Eins wird jedenfalls auch aus Shehadas Darstellung klar: Die Hamas hat zweifellos zivile Wohngebäude als Geiselgefängnis genutzt. Über so ein Vorgehen hatten auch schon Anfang des Jahres freigekommene israelische Geiseln berichtet, und auch die Aussagen von Noa Argamani bestätigen das. Unabhängig von ihr hatte die im November freigelassene Geisel Ada Sagi berichtet, die Hamas bezahle palästinensische Familien mit 70 Schekel – umgerechnet 17,40 Euro – pro Tag für die Gefangenhaltung der entführten Israelis. Der TV-Sender Al-Dschasira beeilte sich zu versichern, Aljamal habe lediglich einmal 2019 einen Kommentar verfasst, sonst aber nie für das Medium gearbeitet. Dem widerspricht ein von der israelischen Armee verbreiteter Auszug aus der Al-Dschasira-Webpräsenz, der Aljamal als Mitarbeiter listet – allerdings ist das Material offenkundig älteren Datums.

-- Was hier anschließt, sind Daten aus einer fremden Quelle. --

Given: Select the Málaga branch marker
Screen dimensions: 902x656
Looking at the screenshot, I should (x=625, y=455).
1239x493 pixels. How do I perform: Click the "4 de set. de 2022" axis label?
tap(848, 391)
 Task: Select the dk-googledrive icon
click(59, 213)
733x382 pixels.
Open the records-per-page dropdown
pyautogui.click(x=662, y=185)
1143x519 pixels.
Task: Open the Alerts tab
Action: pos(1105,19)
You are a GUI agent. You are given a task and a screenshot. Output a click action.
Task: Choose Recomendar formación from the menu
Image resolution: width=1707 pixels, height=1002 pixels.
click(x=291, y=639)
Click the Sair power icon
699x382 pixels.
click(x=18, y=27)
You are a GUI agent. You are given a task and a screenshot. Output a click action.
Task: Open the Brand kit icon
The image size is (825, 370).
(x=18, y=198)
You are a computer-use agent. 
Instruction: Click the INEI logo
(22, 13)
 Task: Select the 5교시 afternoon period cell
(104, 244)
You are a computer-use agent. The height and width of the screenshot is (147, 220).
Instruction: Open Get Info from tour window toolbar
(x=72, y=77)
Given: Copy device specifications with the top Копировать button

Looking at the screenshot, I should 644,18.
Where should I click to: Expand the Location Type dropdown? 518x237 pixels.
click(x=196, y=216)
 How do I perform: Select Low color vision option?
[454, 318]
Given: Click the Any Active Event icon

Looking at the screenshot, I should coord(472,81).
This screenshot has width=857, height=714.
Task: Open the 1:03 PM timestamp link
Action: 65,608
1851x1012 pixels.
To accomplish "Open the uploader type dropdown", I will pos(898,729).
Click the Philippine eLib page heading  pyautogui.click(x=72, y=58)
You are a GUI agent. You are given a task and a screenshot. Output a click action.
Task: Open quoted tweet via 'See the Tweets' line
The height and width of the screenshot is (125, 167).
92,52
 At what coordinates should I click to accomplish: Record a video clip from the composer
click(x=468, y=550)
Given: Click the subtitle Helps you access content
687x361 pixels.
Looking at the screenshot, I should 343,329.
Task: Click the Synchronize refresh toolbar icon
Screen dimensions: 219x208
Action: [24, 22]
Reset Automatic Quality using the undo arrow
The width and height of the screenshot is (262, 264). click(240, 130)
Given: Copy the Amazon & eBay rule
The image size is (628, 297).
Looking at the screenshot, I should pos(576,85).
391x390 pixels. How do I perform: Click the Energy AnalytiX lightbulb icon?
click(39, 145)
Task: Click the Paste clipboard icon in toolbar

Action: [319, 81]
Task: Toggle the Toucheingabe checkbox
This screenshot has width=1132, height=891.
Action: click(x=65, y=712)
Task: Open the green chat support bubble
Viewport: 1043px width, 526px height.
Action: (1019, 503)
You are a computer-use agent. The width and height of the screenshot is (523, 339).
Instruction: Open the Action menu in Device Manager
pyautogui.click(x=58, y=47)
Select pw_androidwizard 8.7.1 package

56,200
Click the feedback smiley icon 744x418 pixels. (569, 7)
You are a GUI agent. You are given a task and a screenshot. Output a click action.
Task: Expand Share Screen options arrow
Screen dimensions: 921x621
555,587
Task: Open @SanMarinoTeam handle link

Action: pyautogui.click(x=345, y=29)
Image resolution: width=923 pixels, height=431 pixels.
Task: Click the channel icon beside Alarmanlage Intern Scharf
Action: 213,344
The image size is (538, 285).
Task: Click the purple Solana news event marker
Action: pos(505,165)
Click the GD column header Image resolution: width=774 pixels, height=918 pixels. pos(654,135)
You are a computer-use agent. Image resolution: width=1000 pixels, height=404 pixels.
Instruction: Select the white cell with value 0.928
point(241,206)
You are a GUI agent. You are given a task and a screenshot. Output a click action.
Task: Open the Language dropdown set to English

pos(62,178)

Nach Hamas-Angaben hat es bei der Geiselbefreiung 274 Tote gegeben, ursprünglich war von 55, dann von gut 200 die Rede. Wie viele davon, wenn die Zahl denn stimmt, waren Hamas-Kämpfer oder Zivilisten, die im Auftrat der Terrororganisation Geiseln bewachten? Für die Hamas-Behauptung, bei der Aktion seien auch drei Geiseln gestorben, gibt es keinerlei Beleg.

Ein differenziertes Fazit hat Kommentator Barak Heyman in der liberalen israelischen Zeitung „Haaretz“ gezogen: Nur eine herzlose Person könne angesichts der Befreiung der vier Geiseln nicht vor Freude weinen. Aber: Auch nur eine herzlose Person könne sich die Fortsetzung des Krieges wünschen.